(Beginning of SOURCE DATA)

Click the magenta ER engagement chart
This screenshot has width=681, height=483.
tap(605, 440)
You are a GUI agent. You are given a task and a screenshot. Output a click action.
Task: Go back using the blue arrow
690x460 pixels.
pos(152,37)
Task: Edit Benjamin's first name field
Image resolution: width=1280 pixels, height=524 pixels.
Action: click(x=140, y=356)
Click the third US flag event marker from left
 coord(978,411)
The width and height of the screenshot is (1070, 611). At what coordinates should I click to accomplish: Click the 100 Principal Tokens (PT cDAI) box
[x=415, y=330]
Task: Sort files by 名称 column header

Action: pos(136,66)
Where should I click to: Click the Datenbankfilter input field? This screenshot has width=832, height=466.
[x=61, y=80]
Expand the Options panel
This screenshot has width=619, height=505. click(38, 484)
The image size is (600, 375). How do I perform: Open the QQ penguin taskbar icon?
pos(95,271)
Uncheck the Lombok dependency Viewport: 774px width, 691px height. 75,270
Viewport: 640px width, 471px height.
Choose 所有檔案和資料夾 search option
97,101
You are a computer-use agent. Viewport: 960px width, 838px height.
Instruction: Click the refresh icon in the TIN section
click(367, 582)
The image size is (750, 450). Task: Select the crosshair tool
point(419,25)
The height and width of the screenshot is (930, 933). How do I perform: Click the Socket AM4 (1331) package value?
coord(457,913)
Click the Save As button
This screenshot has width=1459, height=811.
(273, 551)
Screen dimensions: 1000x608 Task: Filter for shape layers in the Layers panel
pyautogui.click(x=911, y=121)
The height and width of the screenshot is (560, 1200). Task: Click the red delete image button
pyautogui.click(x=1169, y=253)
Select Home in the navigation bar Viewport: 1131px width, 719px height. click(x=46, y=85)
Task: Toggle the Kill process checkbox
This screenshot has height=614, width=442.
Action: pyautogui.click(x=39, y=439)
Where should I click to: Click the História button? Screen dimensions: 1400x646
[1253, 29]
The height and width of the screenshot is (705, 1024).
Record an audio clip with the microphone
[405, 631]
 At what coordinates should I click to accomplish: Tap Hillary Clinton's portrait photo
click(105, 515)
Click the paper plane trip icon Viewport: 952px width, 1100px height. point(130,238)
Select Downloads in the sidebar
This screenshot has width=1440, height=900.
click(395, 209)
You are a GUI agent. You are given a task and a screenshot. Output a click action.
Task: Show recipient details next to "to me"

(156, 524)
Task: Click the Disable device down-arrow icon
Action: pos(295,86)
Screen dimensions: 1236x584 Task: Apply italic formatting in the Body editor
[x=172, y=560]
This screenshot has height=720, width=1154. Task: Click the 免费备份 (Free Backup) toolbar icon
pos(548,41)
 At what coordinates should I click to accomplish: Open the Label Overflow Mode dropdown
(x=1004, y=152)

(End of SOURCE DATA)

▶ **WHAT TO DO**
Exactly as they are written, print the entries again.

▶ **EXERCISE RESULT**
Click the magenta ER engagement chart
This screenshot has width=681, height=483.
tap(605, 440)
You are a GUI agent. You are given a task and a screenshot. Output a click action.
Task: Go back using the blue arrow
690x460 pixels.
pos(152,37)
Task: Edit Benjamin's first name field
Image resolution: width=1280 pixels, height=524 pixels.
Action: click(x=140, y=356)
Click the third US flag event marker from left
 coord(978,411)
The width and height of the screenshot is (1070, 611). At what coordinates should I click to accomplish: Click the 100 Principal Tokens (PT cDAI) box
[x=415, y=330]
Task: Sort files by 名称 column header

Action: pos(136,66)
Where should I click to: Click the Datenbankfilter input field? This screenshot has width=832, height=466.
[x=61, y=80]
Expand the Options panel
This screenshot has width=619, height=505. click(38, 484)
The image size is (600, 375). How do I perform: Open the QQ penguin taskbar icon?
pos(95,271)
Uncheck the Lombok dependency Viewport: 774px width, 691px height. 75,270
Viewport: 640px width, 471px height.
Choose 所有檔案和資料夾 search option
97,101
You are a computer-use agent. Viewport: 960px width, 838px height.
Instruction: Click the refresh icon in the TIN section
click(367, 582)
The image size is (750, 450). Task: Select the crosshair tool
point(419,25)
The height and width of the screenshot is (930, 933). How do I perform: Click the Socket AM4 (1331) package value?
coord(457,913)
Click the Save As button
This screenshot has width=1459, height=811.
(273, 551)
Screen dimensions: 1000x608 Task: Filter for shape layers in the Layers panel
pyautogui.click(x=911, y=121)
The height and width of the screenshot is (560, 1200). Task: Click the red delete image button
pyautogui.click(x=1169, y=253)
Select Home in the navigation bar Viewport: 1131px width, 719px height. click(x=46, y=85)
Task: Toggle the Kill process checkbox
This screenshot has height=614, width=442.
Action: pyautogui.click(x=39, y=439)
Where should I click to: Click the História button? Screen dimensions: 1400x646
[1253, 29]
The height and width of the screenshot is (705, 1024).
Record an audio clip with the microphone
[405, 631]
 At what coordinates should I click to accomplish: Tap Hillary Clinton's portrait photo
click(105, 515)
Click the paper plane trip icon Viewport: 952px width, 1100px height. point(130,238)
Select Downloads in the sidebar
This screenshot has width=1440, height=900.
click(395, 209)
You are a GUI agent. You are given a task and a screenshot. Output a click action.
Task: Show recipient details next to "to me"

(156, 524)
Task: Click the Disable device down-arrow icon
Action: pos(295,86)
Screen dimensions: 1236x584 Task: Apply italic formatting in the Body editor
[x=172, y=560]
This screenshot has height=720, width=1154. Task: Click the 免费备份 (Free Backup) toolbar icon
pos(548,41)
 At what coordinates should I click to accomplish: Open the Label Overflow Mode dropdown
(x=1004, y=152)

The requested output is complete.